VARSOVIE: La Cour de justice de l'Union européenne (CJUE) UE a rejeté jeudi le recours de la Pologne contre 68,5 millions d'euros d'astreintes accumulées depuis le refus de Varsovie de mettre fin à l'extraction de lignite dans une énorme mine proche des frontières avec la République tchèque et l'Allemagne.

"La Cour de justice rejette le pourvoi de la Pologne contre l'arrêt du Tribunal concernant l'annulation des astreintes journalières infligées dans l'affaire de la mine de Turów", selon un communiqué de presse officiel dans lequel la CJUE insiste sur son souhait de "garantir l'application effective du droit de l'Union dans l'intérêt général".

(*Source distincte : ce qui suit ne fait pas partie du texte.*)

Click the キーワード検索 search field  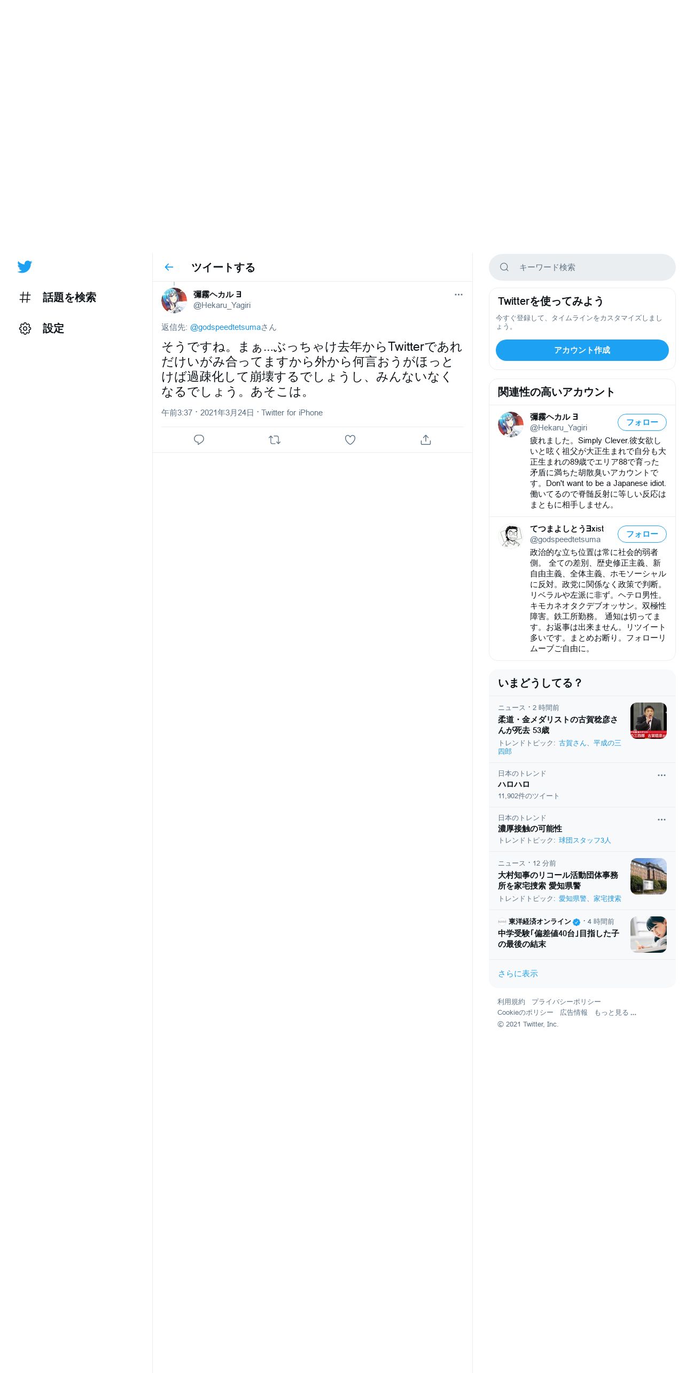coord(582,267)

La mine polonaise, qui s'étend à ciel ouvert sur plus de 10 kilomètres le long des deux zones frontalières, suscite des tensions avec ses voisins qui lui reprochent d'abaisser le niveau des nappes phréatiques et de polluer l'environnement.

En 2021, la République tchèque avait porté l'affaire devant la CJUE.

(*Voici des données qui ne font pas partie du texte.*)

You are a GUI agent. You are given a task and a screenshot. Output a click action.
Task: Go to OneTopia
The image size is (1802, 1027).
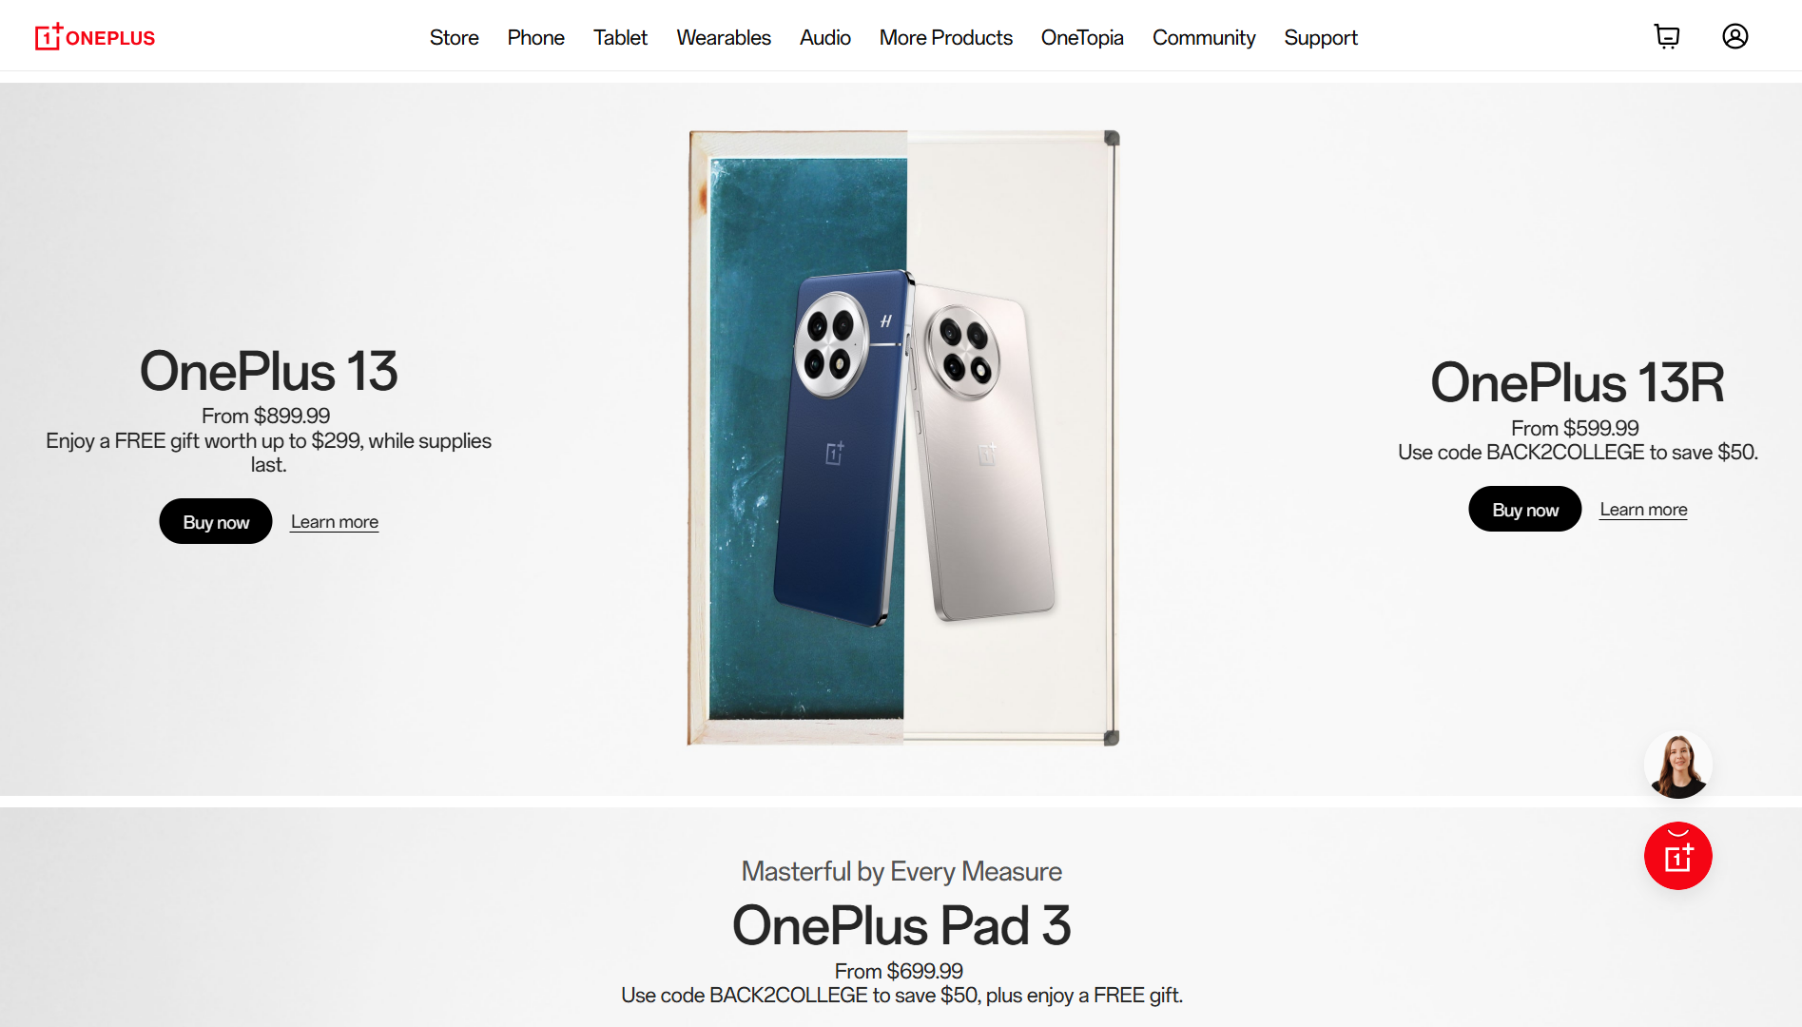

La mine Turow a été sommée de cesser ses activités, mais l'ancien gouvernement polonais nationaliste n'a pas obtempéré et, en conséquence, Varsovie a été condamné par Bruxelles à une astreinte de 500.000 euros par jour.

Selon le gouvernement, la fermeture de la mine compromettrait la sécurité énergétique du pays.

En 2022, moyennant un engagement à des investissements importants dans la protection de l'environnement, la Pologne est parvenue finalement à un accord amiable avec la République tchèque.

Cependant la Commission européenne a sommé Varsovie de verser environ 68,5 M EUR, soit l'équivalent des astreintes journalières cumulées avant la conclusion de l'accord avec Prague.

Face au nouveau refus polonais, Bruxelles a prélevé les sommes dues dans les fonds européens destinés à Varsovie, une démarche alors inédite.

"L'accord amiable conclu entre la République tchèque et la Pologne n'a pas supprimé rétroactivement les astreintes ordonnées en référé", a expliqué jeudi la CJUE.

Selon la Cour européenne, les astreintes gardent "un caractère préventif et non répressif, contrairement à ce que prétendait la Pologne".

"L'obligation de payer l'astreinte journalière, versée au budget de l'Union, vise à assurer le respect des mesures provisoires déjà ordonnées", a insisté la CJUE.